===== Supplied information =====

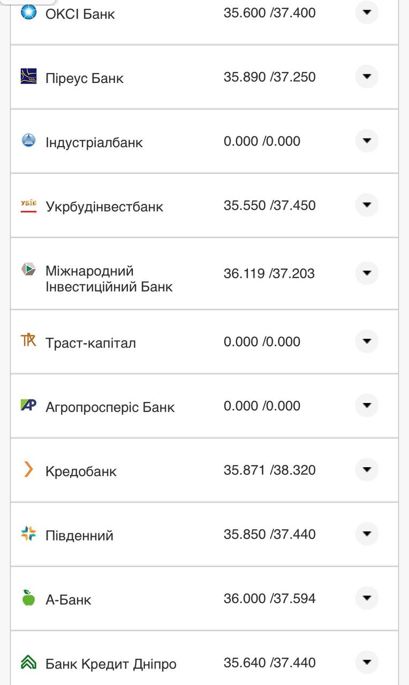Click the УБІБ Укрбудінвестбанк logo
This screenshot has height=685, width=409.
point(28,205)
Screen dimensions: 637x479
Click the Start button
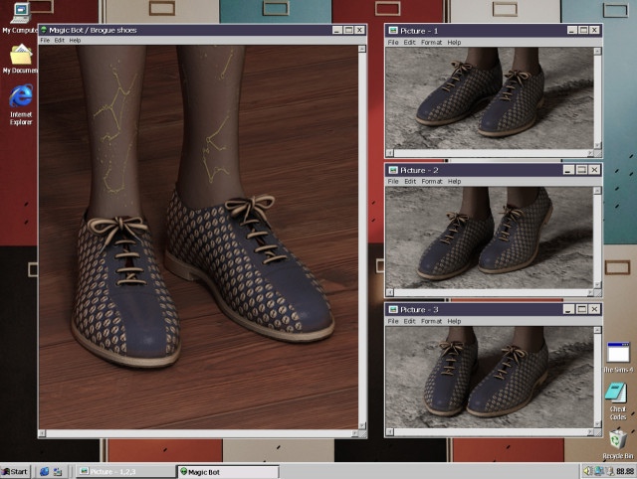[16, 471]
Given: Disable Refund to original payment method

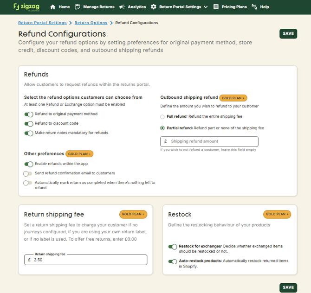Looking at the screenshot, I should click(x=29, y=114).
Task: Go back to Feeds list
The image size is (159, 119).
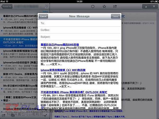Action: [7, 7]
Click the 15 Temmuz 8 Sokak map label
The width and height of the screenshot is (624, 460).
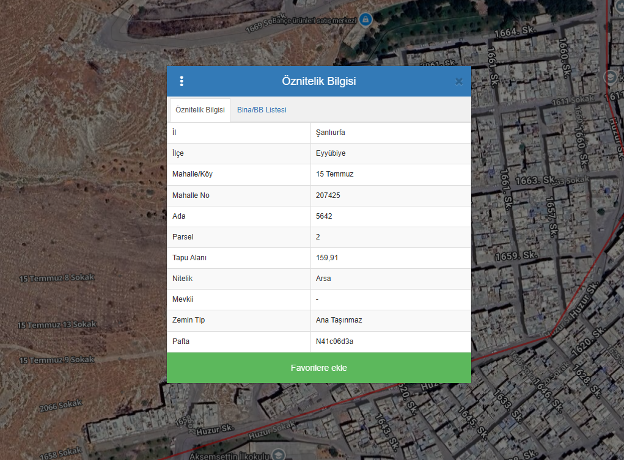click(57, 278)
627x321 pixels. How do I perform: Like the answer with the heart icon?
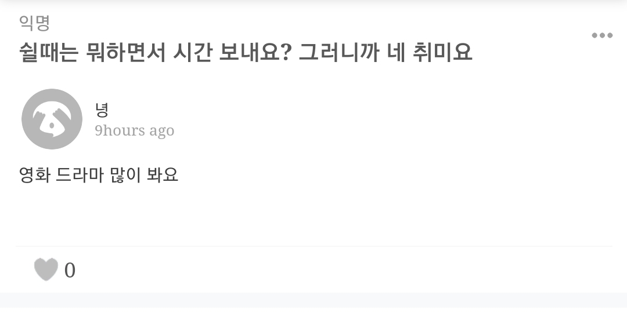tap(46, 269)
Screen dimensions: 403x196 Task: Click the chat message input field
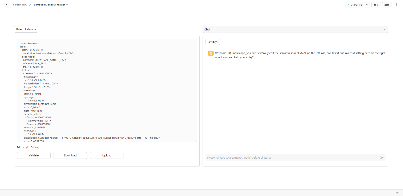[x=288, y=157]
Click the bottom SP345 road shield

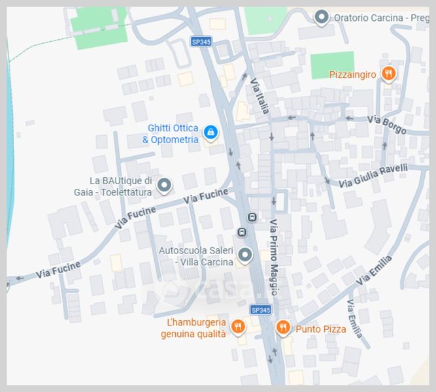(261, 310)
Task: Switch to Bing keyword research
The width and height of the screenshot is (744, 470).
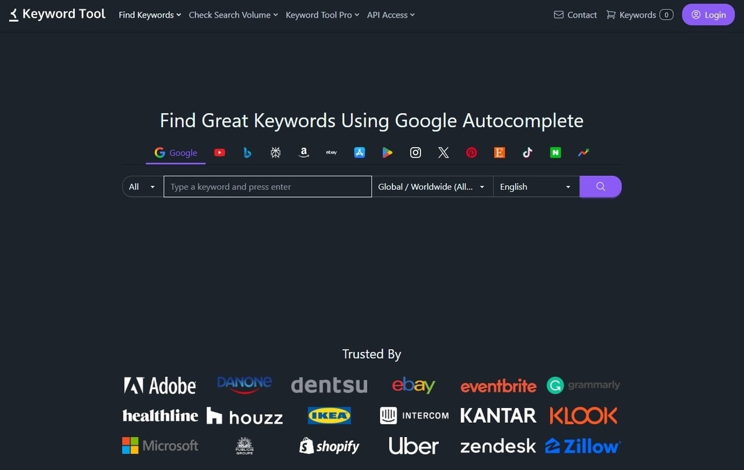Action: (x=247, y=152)
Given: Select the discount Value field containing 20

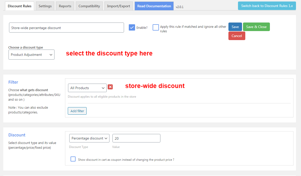Looking at the screenshot, I should pyautogui.click(x=136, y=138).
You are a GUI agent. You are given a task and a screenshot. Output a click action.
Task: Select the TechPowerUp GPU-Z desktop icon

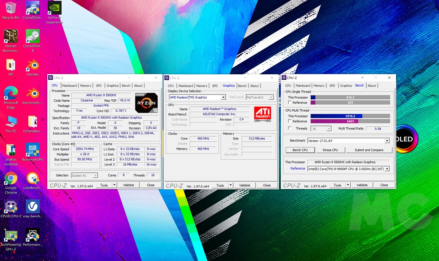click(x=11, y=236)
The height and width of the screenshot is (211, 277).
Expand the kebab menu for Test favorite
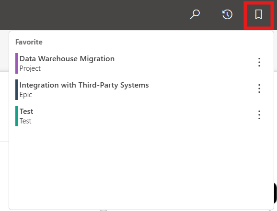259,115
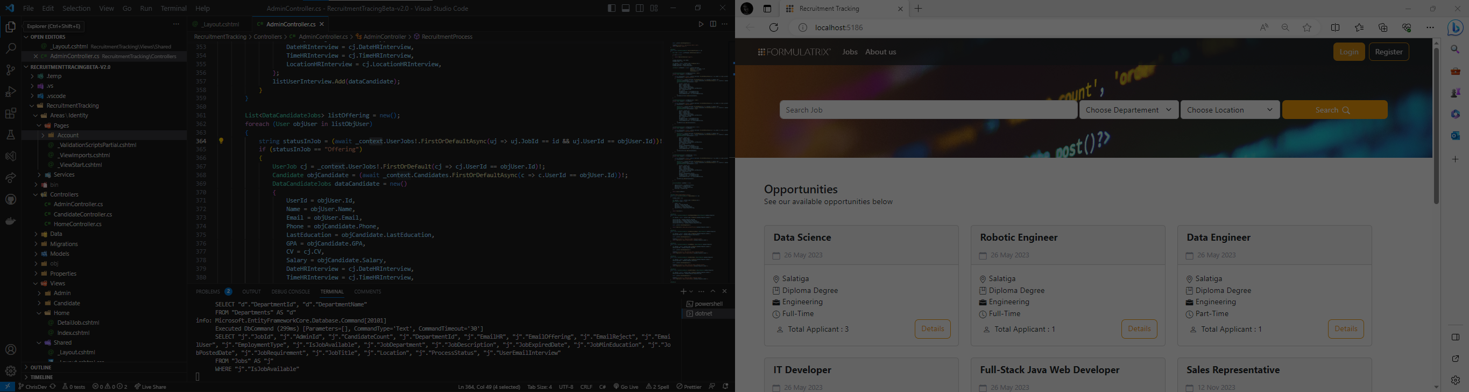Toggle the primary sidebar layout button
This screenshot has width=1469, height=392.
[611, 9]
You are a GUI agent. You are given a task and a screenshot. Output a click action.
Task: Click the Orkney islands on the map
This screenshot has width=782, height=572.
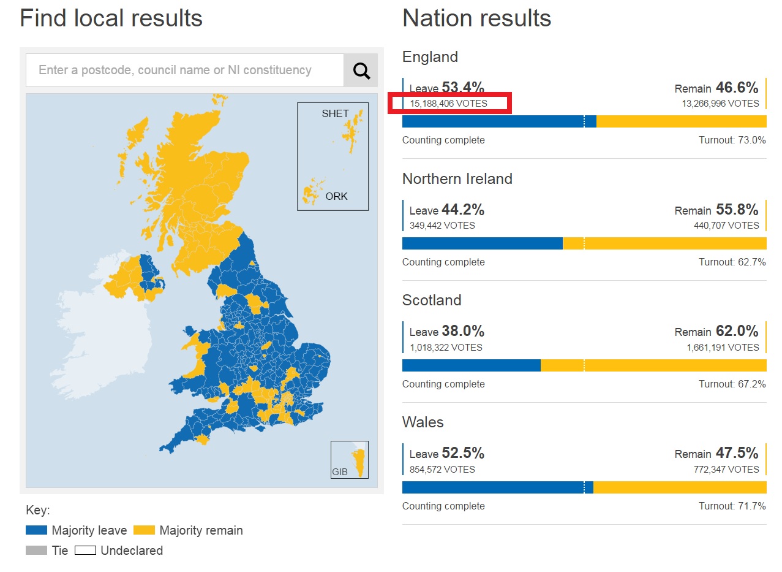[x=313, y=191]
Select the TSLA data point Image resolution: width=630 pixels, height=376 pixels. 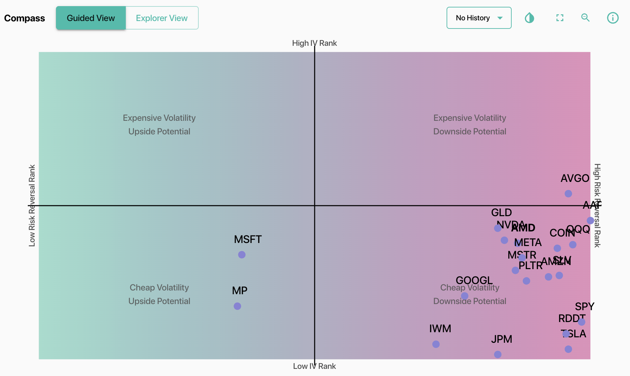(x=568, y=349)
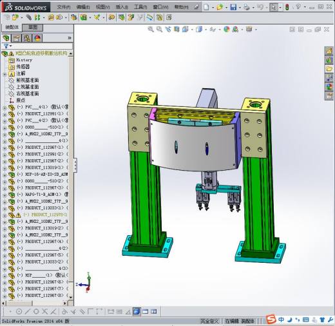The width and height of the screenshot is (335, 326).
Task: Expand the 注解 annotations tree node
Action: coord(5,74)
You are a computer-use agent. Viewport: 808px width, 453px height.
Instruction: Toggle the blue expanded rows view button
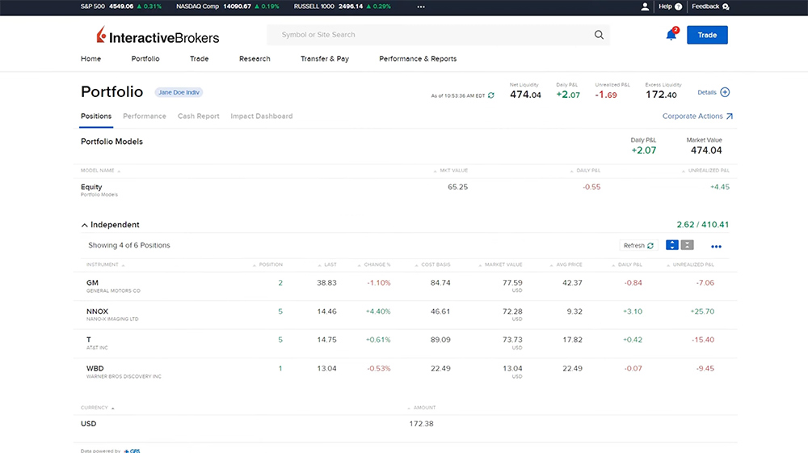click(x=672, y=245)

=====

> _What is required_: Print the lines from the line with "Given: Disable Refund" to the line with "click(57, 278)", including both of those lines. Leave the pictures out.

> _Completed task_:
Given: Disable Refund to original payment method

Looking at the screenshot, I should click(x=29, y=114).
Task: Go back to Feeds list
The image size is (159, 119).
Action: [7, 7]
Click the 15 Temmuz 8 Sokak map label
The width and height of the screenshot is (624, 460).
click(57, 278)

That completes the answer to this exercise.